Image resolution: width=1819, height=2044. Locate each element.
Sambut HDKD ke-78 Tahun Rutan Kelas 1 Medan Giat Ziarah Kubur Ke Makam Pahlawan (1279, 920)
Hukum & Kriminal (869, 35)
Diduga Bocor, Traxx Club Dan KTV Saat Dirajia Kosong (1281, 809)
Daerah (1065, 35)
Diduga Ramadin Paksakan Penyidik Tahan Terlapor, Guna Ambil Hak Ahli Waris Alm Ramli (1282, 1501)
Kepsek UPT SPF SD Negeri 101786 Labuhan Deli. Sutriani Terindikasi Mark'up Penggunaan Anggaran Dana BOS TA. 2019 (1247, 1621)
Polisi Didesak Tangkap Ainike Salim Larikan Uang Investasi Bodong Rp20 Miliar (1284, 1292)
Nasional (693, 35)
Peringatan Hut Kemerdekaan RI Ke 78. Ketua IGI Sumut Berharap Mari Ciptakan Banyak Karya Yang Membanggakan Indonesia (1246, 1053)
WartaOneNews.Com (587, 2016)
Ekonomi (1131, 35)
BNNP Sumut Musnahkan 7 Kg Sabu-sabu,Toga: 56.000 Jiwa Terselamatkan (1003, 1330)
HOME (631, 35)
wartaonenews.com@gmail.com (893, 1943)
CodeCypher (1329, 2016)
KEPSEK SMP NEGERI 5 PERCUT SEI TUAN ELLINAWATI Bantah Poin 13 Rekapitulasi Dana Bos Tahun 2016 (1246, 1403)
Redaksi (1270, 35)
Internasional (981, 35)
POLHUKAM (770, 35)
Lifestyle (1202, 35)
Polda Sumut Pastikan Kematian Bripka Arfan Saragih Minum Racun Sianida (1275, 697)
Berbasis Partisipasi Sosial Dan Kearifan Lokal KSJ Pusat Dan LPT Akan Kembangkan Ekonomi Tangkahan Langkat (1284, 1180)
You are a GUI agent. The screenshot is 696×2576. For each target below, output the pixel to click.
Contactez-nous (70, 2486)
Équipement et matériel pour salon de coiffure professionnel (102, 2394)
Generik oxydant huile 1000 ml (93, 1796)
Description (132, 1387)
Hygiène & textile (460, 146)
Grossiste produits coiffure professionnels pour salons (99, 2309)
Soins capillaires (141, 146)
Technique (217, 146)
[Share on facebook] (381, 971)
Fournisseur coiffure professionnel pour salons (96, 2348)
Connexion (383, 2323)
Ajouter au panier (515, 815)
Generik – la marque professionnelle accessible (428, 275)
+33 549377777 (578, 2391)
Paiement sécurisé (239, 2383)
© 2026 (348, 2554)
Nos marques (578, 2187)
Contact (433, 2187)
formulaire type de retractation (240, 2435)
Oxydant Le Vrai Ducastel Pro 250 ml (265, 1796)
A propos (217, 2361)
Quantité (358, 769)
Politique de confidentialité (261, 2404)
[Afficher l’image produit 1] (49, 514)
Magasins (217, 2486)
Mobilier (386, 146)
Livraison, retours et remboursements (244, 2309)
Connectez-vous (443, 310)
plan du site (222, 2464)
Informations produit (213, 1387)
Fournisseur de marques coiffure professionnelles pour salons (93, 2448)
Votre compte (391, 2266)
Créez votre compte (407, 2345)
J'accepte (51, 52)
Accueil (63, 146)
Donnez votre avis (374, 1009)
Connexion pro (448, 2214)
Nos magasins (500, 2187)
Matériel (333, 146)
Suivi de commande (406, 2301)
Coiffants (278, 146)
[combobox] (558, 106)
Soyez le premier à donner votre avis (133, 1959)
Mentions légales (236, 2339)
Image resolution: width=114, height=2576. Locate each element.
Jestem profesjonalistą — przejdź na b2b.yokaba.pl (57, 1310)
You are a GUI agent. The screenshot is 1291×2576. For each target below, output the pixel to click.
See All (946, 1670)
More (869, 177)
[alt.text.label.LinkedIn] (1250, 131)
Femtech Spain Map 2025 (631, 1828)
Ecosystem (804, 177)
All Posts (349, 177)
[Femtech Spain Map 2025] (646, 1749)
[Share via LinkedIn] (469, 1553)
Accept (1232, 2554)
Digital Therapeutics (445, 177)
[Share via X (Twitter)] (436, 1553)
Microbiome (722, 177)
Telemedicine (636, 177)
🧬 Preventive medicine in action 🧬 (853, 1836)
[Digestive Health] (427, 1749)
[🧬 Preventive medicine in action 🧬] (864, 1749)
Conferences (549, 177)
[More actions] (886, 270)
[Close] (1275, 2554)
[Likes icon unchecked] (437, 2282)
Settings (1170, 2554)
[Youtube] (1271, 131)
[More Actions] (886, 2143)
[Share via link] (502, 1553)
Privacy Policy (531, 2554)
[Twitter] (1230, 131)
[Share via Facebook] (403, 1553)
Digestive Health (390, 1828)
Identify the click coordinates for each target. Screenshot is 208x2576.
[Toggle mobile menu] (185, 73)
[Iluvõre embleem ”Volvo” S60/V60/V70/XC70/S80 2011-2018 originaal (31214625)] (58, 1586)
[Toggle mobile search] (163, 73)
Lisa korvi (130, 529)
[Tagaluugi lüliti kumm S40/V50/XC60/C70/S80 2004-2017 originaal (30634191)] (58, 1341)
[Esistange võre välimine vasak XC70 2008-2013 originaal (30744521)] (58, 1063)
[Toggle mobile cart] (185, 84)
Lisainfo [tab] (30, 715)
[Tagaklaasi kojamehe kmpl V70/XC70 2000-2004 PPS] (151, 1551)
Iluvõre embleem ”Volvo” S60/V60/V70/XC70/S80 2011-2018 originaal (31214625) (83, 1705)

Aim of the exercise =>
Could you copy the listing above word for word?

Answer to this problem =>
Image resolution: width=1819, height=2044. Locate each element.
Sambut HDKD ke-78 Tahun Rutan Kelas 1 Medan Giat Ziarah Kubur Ke Makam Pahlawan (1279, 920)
Hukum & Kriminal (869, 35)
Diduga Bocor, Traxx Club Dan KTV Saat Dirajia Kosong (1281, 809)
Daerah (1065, 35)
Diduga Ramadin Paksakan Penyidik Tahan Terlapor, Guna Ambil Hak Ahli Waris Alm Ramli (1282, 1501)
Kepsek UPT SPF SD Negeri 101786 Labuhan Deli. Sutriani Terindikasi Mark'up Penggunaan Anggaran Dana BOS TA. 2019 (1247, 1621)
Polisi Didesak Tangkap Ainike Salim Larikan Uang Investasi Bodong Rp20 Miliar (1284, 1292)
Nasional (693, 35)
Peringatan Hut Kemerdekaan RI Ke 78. Ketua IGI Sumut Berharap Mari Ciptakan Banyak Karya Yang Membanggakan Indonesia (1246, 1053)
WartaOneNews.Com (587, 2016)
Ekonomi (1131, 35)
BNNP Sumut Musnahkan 7 Kg Sabu-sabu,Toga: 56.000 Jiwa Terselamatkan (1003, 1330)
HOME (631, 35)
wartaonenews.com@gmail.com (893, 1943)
CodeCypher (1329, 2016)
KEPSEK SMP NEGERI 5 PERCUT SEI TUAN ELLINAWATI Bantah Poin 13 Rekapitulasi Dana Bos Tahun 2016 (1246, 1403)
Redaksi (1270, 35)
Internasional (981, 35)
POLHUKAM (770, 35)
Lifestyle (1202, 35)
Polda Sumut Pastikan Kematian Bripka Arfan Saragih Minum Racun Sianida (1275, 697)
Berbasis Partisipasi Sosial Dan Kearifan Lokal KSJ Pusat Dan LPT Akan Kembangkan Ekonomi Tangkahan Langkat (1284, 1180)
You are a GUI agent. The screenshot is 696×2576. For each target below, output the pixel to click.
Contactez-nous (70, 2486)
Équipement et matériel pour salon de coiffure professionnel (102, 2394)
Generik oxydant huile 1000 ml (93, 1796)
Description (132, 1387)
Hygiène & textile (460, 146)
Grossiste produits coiffure professionnels pour salons (99, 2309)
Soins capillaires (141, 146)
Technique (217, 146)
[Share on facebook] (381, 971)
Fournisseur coiffure professionnel pour salons (96, 2348)
Connexion (383, 2323)
Ajouter au panier (515, 815)
Generik – la marque professionnelle accessible (428, 275)
+33 549377777 (578, 2391)
Paiement sécurisé (239, 2383)
© 2026 (348, 2554)
Nos marques (578, 2187)
Contact (433, 2187)
formulaire type de retractation (240, 2435)
Oxydant Le Vrai Ducastel Pro 250 ml (265, 1796)
A propos (217, 2361)
Quantité (358, 769)
Politique de confidentialité (261, 2404)
[Afficher l’image produit 1] (49, 514)
Magasins (217, 2486)
Mobilier (386, 146)
Livraison, retours et remboursements (244, 2309)
Connectez-vous (443, 310)
plan du site (222, 2464)
Informations produit (213, 1387)
Fournisseur de marques coiffure professionnelles pour salons (93, 2448)
Votre compte (391, 2266)
Créez votre compte (407, 2345)
J'accepte (51, 52)
Accueil (63, 146)
Donnez votre avis (374, 1009)
Connexion pro (448, 2214)
Nos magasins (500, 2187)
Matériel (333, 146)
Suivi de commande (406, 2301)
Coiffants (278, 146)
[combobox] (558, 106)
Soyez le premier à donner votre avis (133, 1959)
Mentions légales (236, 2339)
Image resolution: width=114, height=2576. Locate each element.
Jestem profesjonalistą — przejdź na b2b.yokaba.pl (57, 1310)
You are a GUI agent. The screenshot is 1291×2576. For each target below, output the pixel to click.
See All (946, 1670)
More (869, 177)
[alt.text.label.LinkedIn] (1250, 131)
Femtech Spain Map 2025 (631, 1828)
Ecosystem (804, 177)
All Posts (349, 177)
[Femtech Spain Map 2025] (646, 1749)
[Share via LinkedIn] (469, 1553)
Accept (1232, 2554)
Digital Therapeutics (445, 177)
[Share via X (Twitter)] (436, 1553)
Microbiome (722, 177)
Telemedicine (636, 177)
🧬 Preventive medicine in action 🧬 (853, 1836)
[Digestive Health] (427, 1749)
[🧬 Preventive medicine in action 🧬] (864, 1749)
Conferences (549, 177)
[More actions] (886, 270)
[Close] (1275, 2554)
[Likes icon unchecked] (437, 2282)
Settings (1170, 2554)
[Youtube] (1271, 131)
[More Actions] (886, 2143)
[Share via link] (502, 1553)
Privacy Policy (531, 2554)
[Twitter] (1230, 131)
[Share via Facebook] (403, 1553)
Digestive Health (390, 1828)
Identify the click coordinates for each target. Screenshot is 208x2576.
[Toggle mobile menu] (185, 73)
[Iluvõre embleem ”Volvo” S60/V60/V70/XC70/S80 2011-2018 originaal (31214625)] (58, 1586)
[Toggle mobile search] (163, 73)
Lisa korvi (130, 529)
[Tagaluugi lüliti kumm S40/V50/XC60/C70/S80 2004-2017 originaal (30634191)] (58, 1341)
[Esistange võre välimine vasak XC70 2008-2013 originaal (30744521)] (58, 1063)
[Toggle mobile cart] (185, 84)
Lisainfo [tab] (30, 715)
[Tagaklaasi kojamehe kmpl V70/XC70 2000-2004 PPS] (151, 1551)
Iluvõre embleem ”Volvo” S60/V60/V70/XC70/S80 2011-2018 originaal (31214625) (83, 1705)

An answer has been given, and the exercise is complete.